**What this task involves:**
Copy out every one of the following rows word for word, keeping their original order.

**Listed records:**
::::::::::

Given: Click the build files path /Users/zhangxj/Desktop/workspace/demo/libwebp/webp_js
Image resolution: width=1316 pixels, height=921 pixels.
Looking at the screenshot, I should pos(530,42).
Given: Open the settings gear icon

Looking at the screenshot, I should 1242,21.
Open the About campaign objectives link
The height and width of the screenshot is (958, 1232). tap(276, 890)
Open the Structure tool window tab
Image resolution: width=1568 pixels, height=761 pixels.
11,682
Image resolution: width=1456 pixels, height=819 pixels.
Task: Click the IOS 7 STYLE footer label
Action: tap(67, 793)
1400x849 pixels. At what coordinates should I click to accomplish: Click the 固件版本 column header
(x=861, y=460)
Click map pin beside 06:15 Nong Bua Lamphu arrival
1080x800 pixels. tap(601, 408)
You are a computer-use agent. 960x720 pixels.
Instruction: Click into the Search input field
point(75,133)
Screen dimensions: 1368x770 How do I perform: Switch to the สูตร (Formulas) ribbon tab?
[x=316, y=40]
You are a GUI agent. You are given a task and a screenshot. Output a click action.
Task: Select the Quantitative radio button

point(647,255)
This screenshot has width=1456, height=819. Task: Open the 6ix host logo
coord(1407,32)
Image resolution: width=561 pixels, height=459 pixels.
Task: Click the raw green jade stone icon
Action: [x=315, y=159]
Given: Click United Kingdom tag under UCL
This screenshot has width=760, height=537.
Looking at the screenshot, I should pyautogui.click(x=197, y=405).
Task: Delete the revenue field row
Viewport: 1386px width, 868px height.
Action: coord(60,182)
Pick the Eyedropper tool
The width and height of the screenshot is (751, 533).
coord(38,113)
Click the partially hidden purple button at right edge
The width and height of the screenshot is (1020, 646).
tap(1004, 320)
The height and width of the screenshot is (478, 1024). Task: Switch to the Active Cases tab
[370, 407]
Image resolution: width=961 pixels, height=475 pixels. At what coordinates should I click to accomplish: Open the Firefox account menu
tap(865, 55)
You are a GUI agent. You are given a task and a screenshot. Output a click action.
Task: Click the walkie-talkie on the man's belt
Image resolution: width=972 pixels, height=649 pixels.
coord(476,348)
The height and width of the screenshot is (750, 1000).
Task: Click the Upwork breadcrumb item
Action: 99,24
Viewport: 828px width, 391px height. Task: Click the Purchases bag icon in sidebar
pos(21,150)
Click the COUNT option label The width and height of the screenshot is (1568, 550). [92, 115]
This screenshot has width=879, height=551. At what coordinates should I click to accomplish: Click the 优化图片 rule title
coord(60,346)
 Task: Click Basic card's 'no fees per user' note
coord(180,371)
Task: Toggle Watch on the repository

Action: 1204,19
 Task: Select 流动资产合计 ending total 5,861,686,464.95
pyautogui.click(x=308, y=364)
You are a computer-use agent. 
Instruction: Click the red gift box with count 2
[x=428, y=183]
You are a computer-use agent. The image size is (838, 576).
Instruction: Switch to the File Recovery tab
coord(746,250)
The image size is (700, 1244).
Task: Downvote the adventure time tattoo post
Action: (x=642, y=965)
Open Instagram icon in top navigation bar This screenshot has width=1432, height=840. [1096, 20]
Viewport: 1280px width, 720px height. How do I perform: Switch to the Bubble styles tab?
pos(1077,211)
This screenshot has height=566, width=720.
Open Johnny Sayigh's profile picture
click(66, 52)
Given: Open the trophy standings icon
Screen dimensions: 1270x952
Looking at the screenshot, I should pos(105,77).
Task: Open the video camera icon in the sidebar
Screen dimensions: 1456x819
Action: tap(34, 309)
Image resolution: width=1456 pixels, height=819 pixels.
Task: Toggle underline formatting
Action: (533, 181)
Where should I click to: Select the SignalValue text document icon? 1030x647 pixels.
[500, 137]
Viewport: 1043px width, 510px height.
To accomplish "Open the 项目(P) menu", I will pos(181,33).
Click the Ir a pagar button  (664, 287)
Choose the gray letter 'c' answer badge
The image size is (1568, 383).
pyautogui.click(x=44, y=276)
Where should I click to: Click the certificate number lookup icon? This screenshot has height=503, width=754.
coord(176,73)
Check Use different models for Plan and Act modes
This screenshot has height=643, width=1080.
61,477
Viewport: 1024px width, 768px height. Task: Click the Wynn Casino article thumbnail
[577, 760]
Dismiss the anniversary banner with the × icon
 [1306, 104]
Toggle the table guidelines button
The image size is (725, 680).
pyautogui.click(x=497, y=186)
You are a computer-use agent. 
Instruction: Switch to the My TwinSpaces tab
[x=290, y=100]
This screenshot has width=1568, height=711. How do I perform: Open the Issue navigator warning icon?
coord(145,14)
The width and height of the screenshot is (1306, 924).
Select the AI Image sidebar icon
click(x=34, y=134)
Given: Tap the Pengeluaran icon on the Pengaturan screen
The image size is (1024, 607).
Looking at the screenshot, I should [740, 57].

::::::::::

**Final answer:**
Given: Click the build files path /Users/zhangxj/Desktop/workspace/demo/libwebp/webp_js
Image resolution: width=1316 pixels, height=921 pixels.
Looking at the screenshot, I should pos(530,42).
Given: Open the settings gear icon

Looking at the screenshot, I should 1242,21.
Open the About campaign objectives link
The height and width of the screenshot is (958, 1232). tap(276, 890)
Open the Structure tool window tab
Image resolution: width=1568 pixels, height=761 pixels.
11,682
Image resolution: width=1456 pixels, height=819 pixels.
Task: Click the IOS 7 STYLE footer label
Action: tap(67, 793)
1400x849 pixels. At what coordinates should I click to accomplish: Click the 固件版本 column header
(x=861, y=460)
Click map pin beside 06:15 Nong Bua Lamphu arrival
1080x800 pixels. tap(601, 408)
You are a computer-use agent. 960x720 pixels.
Instruction: Click into the Search input field
point(75,133)
Screen dimensions: 1368x770 How do I perform: Switch to the สูตร (Formulas) ribbon tab?
[x=316, y=40]
You are a GUI agent. You are given a task and a screenshot. Output a click action.
Task: Select the Quantitative radio button

point(647,255)
This screenshot has width=1456, height=819. Task: Open the 6ix host logo
coord(1407,32)
Image resolution: width=561 pixels, height=459 pixels.
Task: Click the raw green jade stone icon
Action: [x=315, y=159]
Given: Click United Kingdom tag under UCL
This screenshot has width=760, height=537.
Looking at the screenshot, I should pyautogui.click(x=197, y=405).
Task: Delete the revenue field row
Viewport: 1386px width, 868px height.
Action: coord(60,182)
Pick the Eyedropper tool
The width and height of the screenshot is (751, 533).
coord(38,113)
Click the partially hidden purple button at right edge
The width and height of the screenshot is (1020, 646).
tap(1004, 320)
The height and width of the screenshot is (478, 1024). Task: Switch to the Active Cases tab
[370, 407]
Image resolution: width=961 pixels, height=475 pixels. At what coordinates should I click to accomplish: Open the Firefox account menu
tap(865, 55)
You are a GUI agent. You are given a task and a screenshot. Output a click action.
Task: Click the walkie-talkie on the man's belt
Image resolution: width=972 pixels, height=649 pixels.
coord(476,348)
The height and width of the screenshot is (750, 1000).
Task: Click the Upwork breadcrumb item
Action: 99,24
Viewport: 828px width, 391px height. Task: Click the Purchases bag icon in sidebar
pos(21,150)
Click the COUNT option label The width and height of the screenshot is (1568, 550). [92, 115]
This screenshot has width=879, height=551. At what coordinates should I click to accomplish: Click the 优化图片 rule title
coord(60,346)
 Task: Click Basic card's 'no fees per user' note
coord(180,371)
Task: Toggle Watch on the repository

Action: 1204,19
 Task: Select 流动资产合计 ending total 5,861,686,464.95
pyautogui.click(x=308, y=364)
You are a computer-use agent. 
Instruction: Click the red gift box with count 2
[x=428, y=183]
You are a computer-use agent. The image size is (838, 576).
Instruction: Switch to the File Recovery tab
coord(746,250)
The image size is (700, 1244).
Task: Downvote the adventure time tattoo post
Action: (x=642, y=965)
Open Instagram icon in top navigation bar This screenshot has width=1432, height=840. [1096, 20]
Viewport: 1280px width, 720px height. How do I perform: Switch to the Bubble styles tab?
pos(1077,211)
This screenshot has height=566, width=720.
Open Johnny Sayigh's profile picture
click(66, 52)
Given: Open the trophy standings icon
Screen dimensions: 1270x952
Looking at the screenshot, I should pos(105,77).
Task: Open the video camera icon in the sidebar
Screen dimensions: 1456x819
Action: tap(34, 309)
Image resolution: width=1456 pixels, height=819 pixels.
Task: Toggle underline formatting
Action: (533, 181)
Where should I click to: Select the SignalValue text document icon? 1030x647 pixels.
[500, 137]
Viewport: 1043px width, 510px height.
To accomplish "Open the 项目(P) menu", I will pos(181,33).
Click the Ir a pagar button  (664, 287)
Choose the gray letter 'c' answer badge
The image size is (1568, 383).
pyautogui.click(x=44, y=276)
Where should I click to: Click the certificate number lookup icon? This screenshot has height=503, width=754.
coord(176,73)
Check Use different models for Plan and Act modes
This screenshot has height=643, width=1080.
61,477
Viewport: 1024px width, 768px height. Task: Click the Wynn Casino article thumbnail
[577, 760]
Dismiss the anniversary banner with the × icon
 [1306, 104]
Toggle the table guidelines button
The image size is (725, 680).
pyautogui.click(x=497, y=186)
You are a computer-use agent. 
Instruction: Switch to the My TwinSpaces tab
[x=290, y=100]
This screenshot has width=1568, height=711. How do I perform: Open the Issue navigator warning icon?
coord(145,14)
The width and height of the screenshot is (1306, 924).
Select the AI Image sidebar icon
click(x=34, y=134)
Given: Tap the Pengeluaran icon on the Pengaturan screen
The image size is (1024, 607).
Looking at the screenshot, I should [740, 57].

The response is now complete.